Study: Most Community Colleges
Not Fully Prepared for Demographic Shift
By David Pluviose
LONG BEACH, Calif.
A majority of community college presidents say they are only “somewhat prepared” for the rise of the “minority majority” student population, according to survey results released at the 86th American Association of Community Colleges convention last month.
With minorities outnumbering or posed to outnumber Whites in several states, many community college presidents are concerned about how to meet the educational needs of the rapidly growing minority student body. That concern was among many cited in “Community Colleges Today: The Presidents Speak,” a survey of 251 AACC-member college leaders on the most pressing issues their colleges face.
Minorities now outnumber Whites in California, Hawaii, New Mexico and Texas, while Arizona, Georgia, Maryland, Mississippi, and New York are next in line with minority populations of about 40 percent, according to the U.S. Census Bureau.
But, only 16 percent of community college leaders say they are “highly prepared” for America’s anticipated demographic shift, and 57 percent are “somewhat prepared” to meet the demands of this rising population. Ten percent say they are “not at all prepared,” while 16 percent say this phenomenon is “not relevant” to their institution.
Their chief concern — the lack of a diverse faculty that can educate the growing population of Hispanics who are fueling the demographic shift.
“The employees typically have one profile; the students have a different profile,” says Dr. Robert G. Templin Jr., president of Northern Virginia Community College. “If you look at community college faculty and administrators, they tend not to be drawn from the very populations that they’re serving.
“It’s no longer enough to have some Latino faculty. We need Latino faculty from Mexico, Central America, parts of South America, because those cultures are different — just as with Africans and African-Americans,” Templin says. “Our metrics of how we measure diversity among our faculty are out of date.”
Dr. Charlene R. Nunley, president of Montgomery College in Rockville, Md., says the lack of faculty diversity makes the search for faculty that much more competitive.
“You’ve got to have people on your campus that your diverse students can identify with. You’ve got to have people who understand their issues and their culture,” she says. “It’s tough, because there aren’t that many people coming out of the graduate programs that are Latino and African-American. It’s not good enough to say, ‘There’s nobody out there; I can’t find anyone.’ You’ve got to find them.”
Dr. Betty Young, president of Northwest State Community College in Archbold, Ohio, says the popularity of community colleges among some minority groups allows the colleges to create their own pipeline right on campus.
“Those students are entering our colleges, and so our biggest goal that we should have is to make sure that we expose that group of students early to the possibility of transfer and career paths in higher education,” she says. Once they earn their degrees, Young says their connections to community college will bring many of them back as faculty.

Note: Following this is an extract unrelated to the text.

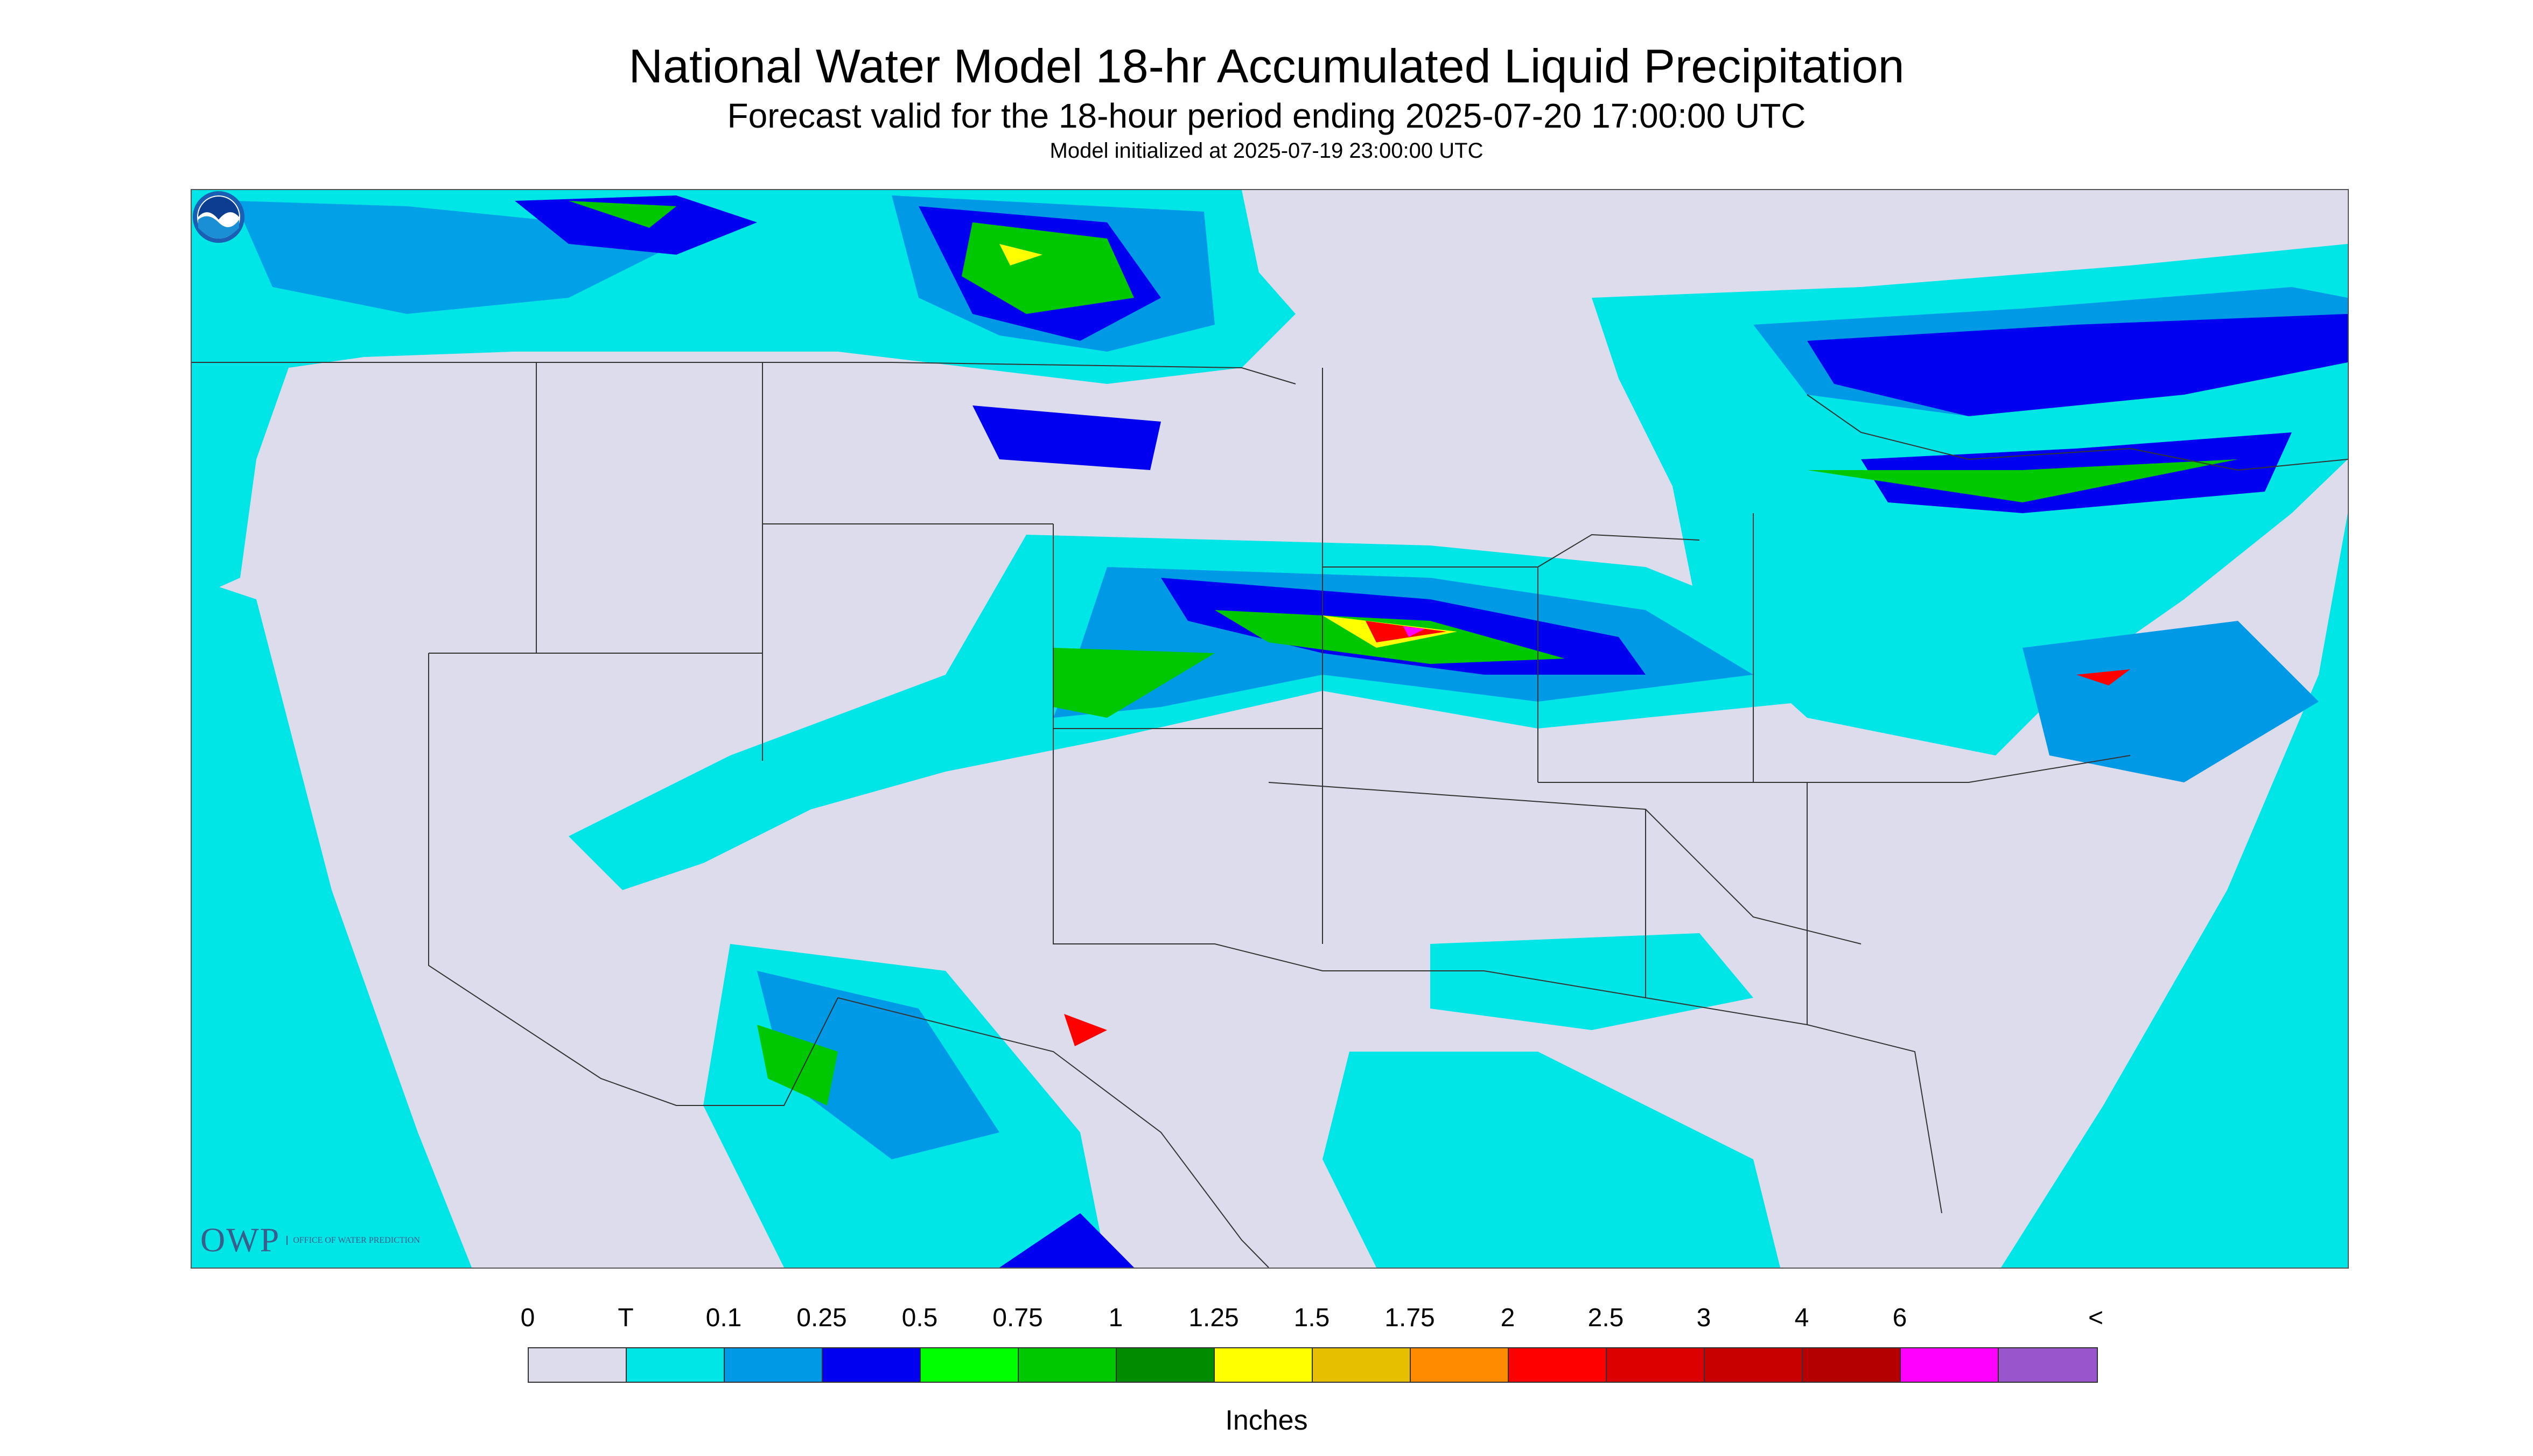 Image resolution: width=2533 pixels, height=1456 pixels. What do you see at coordinates (1414, 631) in the screenshot?
I see `peak-precip-areas` at bounding box center [1414, 631].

Nunley says that although her college’s student population has been mostly minority for years, preparing her school for this demographic shift has been a monumental undertaking.

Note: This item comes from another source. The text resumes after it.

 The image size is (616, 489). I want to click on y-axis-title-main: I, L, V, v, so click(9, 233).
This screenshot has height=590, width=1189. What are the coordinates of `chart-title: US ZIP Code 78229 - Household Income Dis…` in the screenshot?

“When you change in this diverse way, you have to fundamentally change your institution,” she says. “You have to change the language skills of your frontline people in admissions, registration and records. You have to create international student offices. You have to change the art so people feel their culture is represented. You have to change the food — fundamentally change the way you do business.”
The study also found that community college leaders are almost universally confident that their institutions provide high-quality educations, but 58 percent say a lack of state and local funding threatens that.

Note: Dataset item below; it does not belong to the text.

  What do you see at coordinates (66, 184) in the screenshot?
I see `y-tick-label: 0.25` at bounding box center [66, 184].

Ninety percent of the leaders believe that “performance-based funding” isn’t an effective option for community colleges, with 38 percent of respondents calling the idea “very unreasonable.” Just more than 60 percent say it’s very likely that they will be able to keep their schools affordable, despite rising tuition costs and decreasing state and federal funding. Also, community colleges are at the vanguard of distance learning as 98 percent of respondents’ institutions offer online courses.
Though minority groups have become the majority at many community colleges, some non-urban schools say they have difficulty attracting minority students. Seventy-one percent of the leaders believe the enrollment gap between Whites and minorities will either shrink (39 percent) or hold steady (32 percent), as more community colleges become “minority majority” institutions.
Queensborough Community College President Eduardo J. Martí says public support for increasing community college funding is needed to close this enrollment gap.
“It’s an issue of capacity. What you’re really talking about is how willing is society to recognize the societal need for education and how willing is society, meaning taxpayers, to put their money where their mouth is in terms of funding community colleges, which is, after all, the place where most minorities and most of the immigrants are [coming,]” he says.